- [PROBLEM REQUIREMENTS]: Below are records; count the lines in them that hold "Task" and give only the count.

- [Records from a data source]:

━━━━━━━━━━━━━━━━━━━━

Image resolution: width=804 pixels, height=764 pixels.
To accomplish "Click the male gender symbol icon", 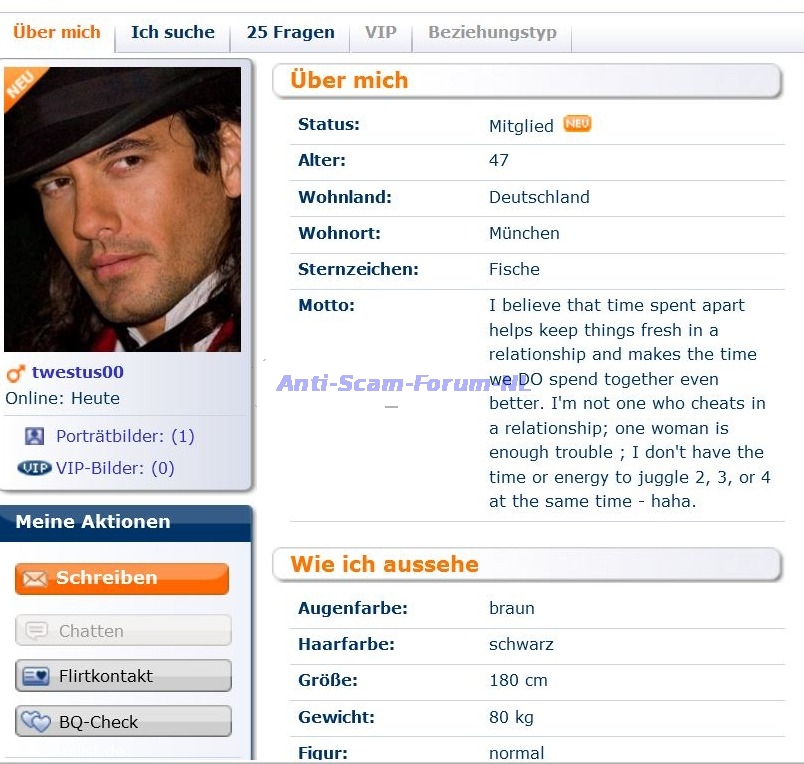I will click(15, 373).
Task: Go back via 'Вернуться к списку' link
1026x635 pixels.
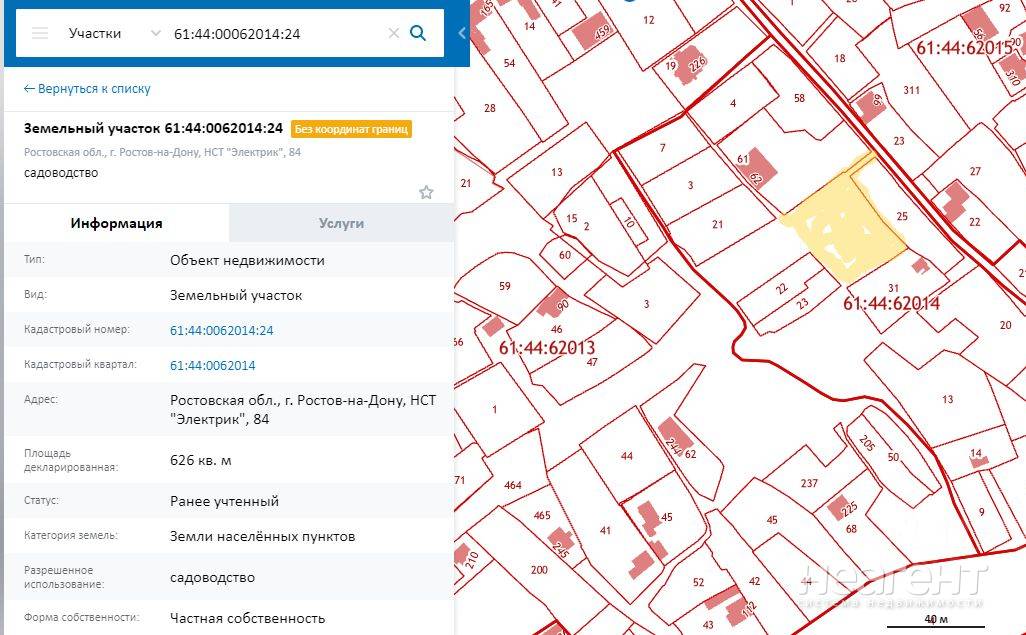Action: [87, 89]
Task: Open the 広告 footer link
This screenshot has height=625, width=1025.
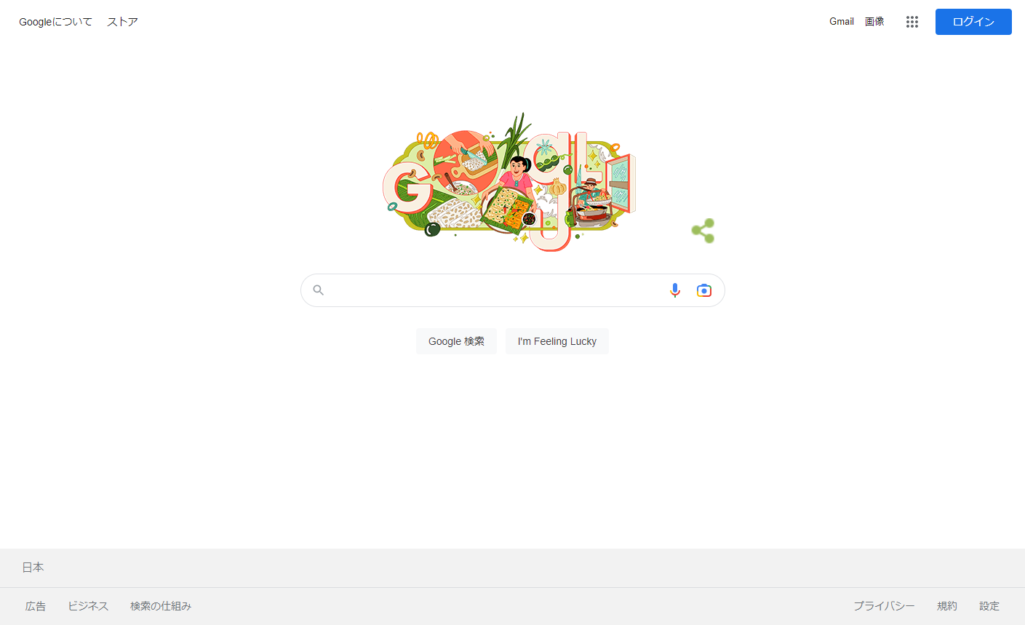Action: click(35, 606)
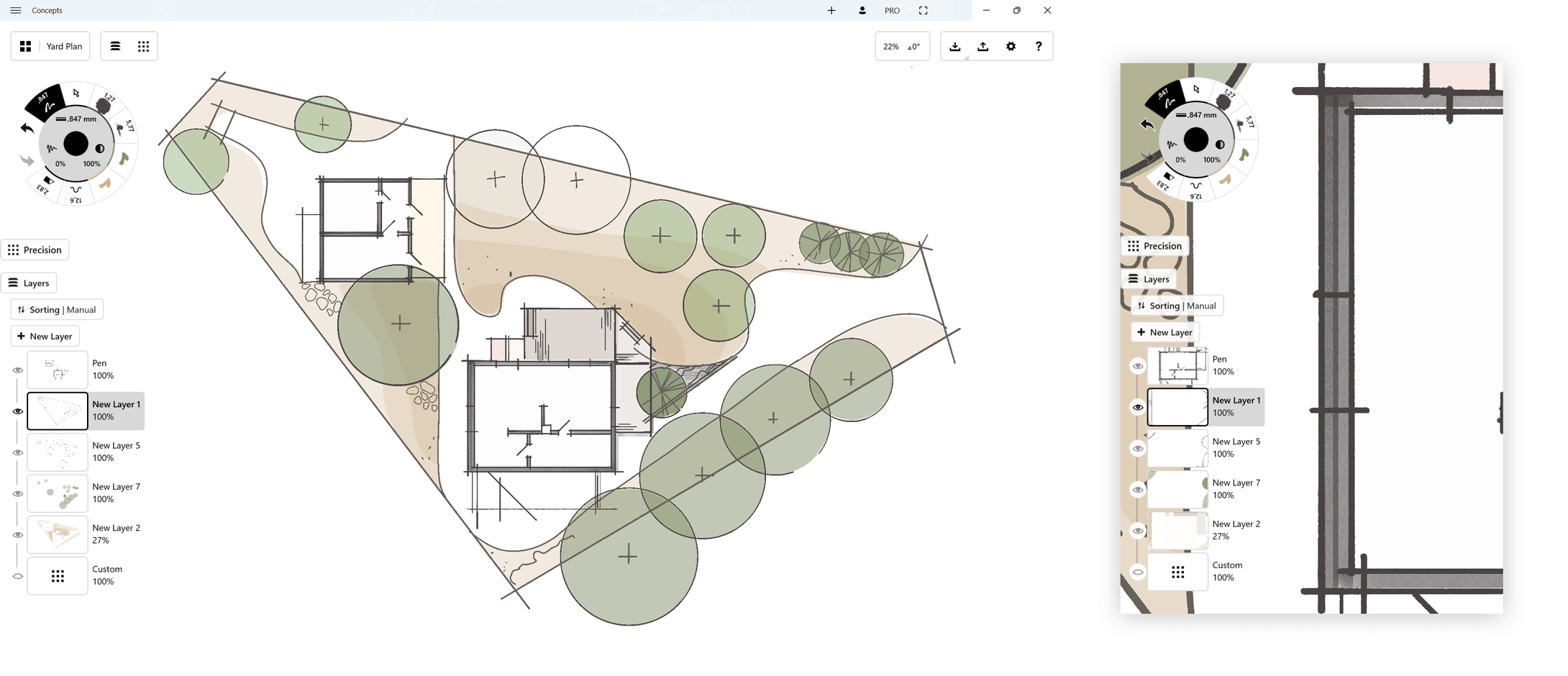Open the gallery grid icon beside Yard Plan

(25, 46)
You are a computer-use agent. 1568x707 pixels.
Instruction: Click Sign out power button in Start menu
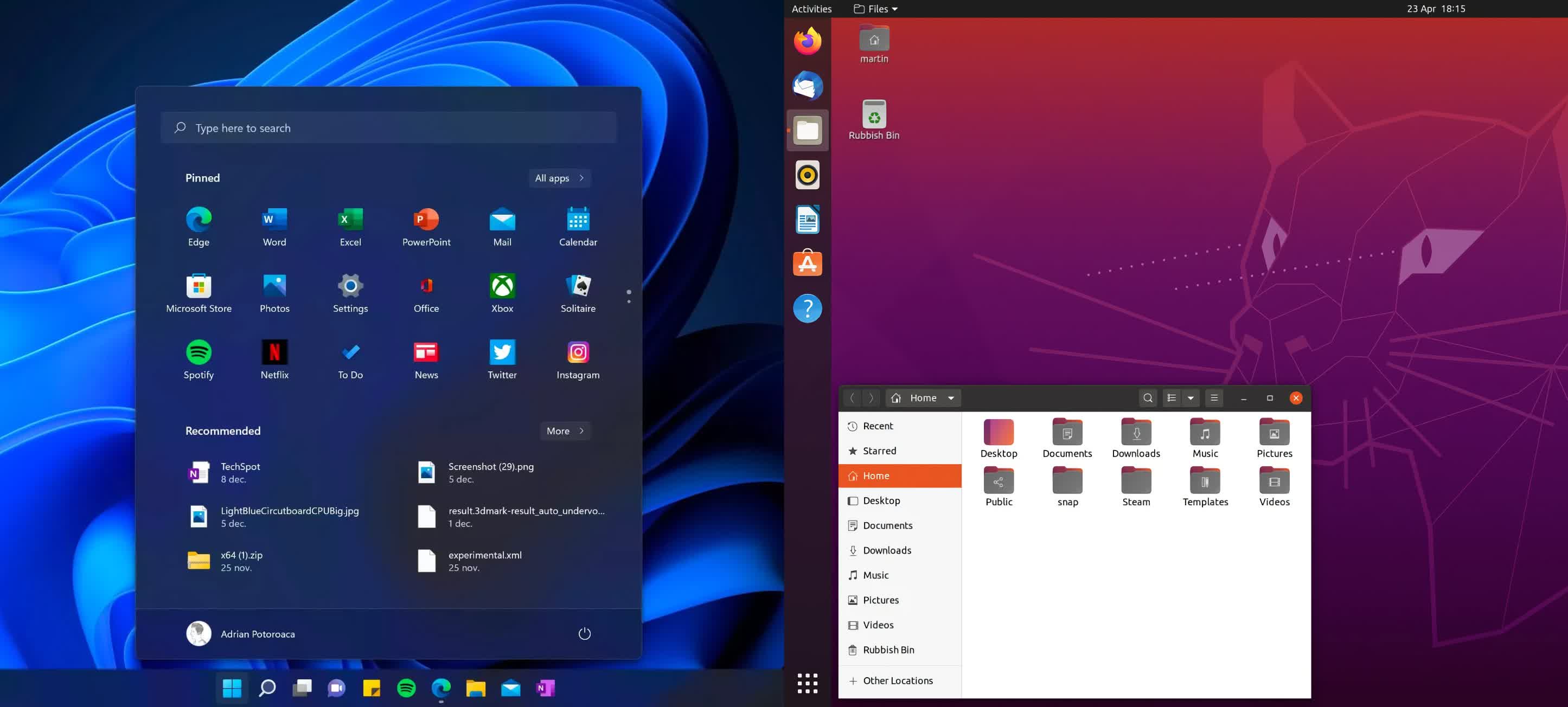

━━━━━━━━━━━━━━━━━━━━

- [WORKED SOLUTION]: 2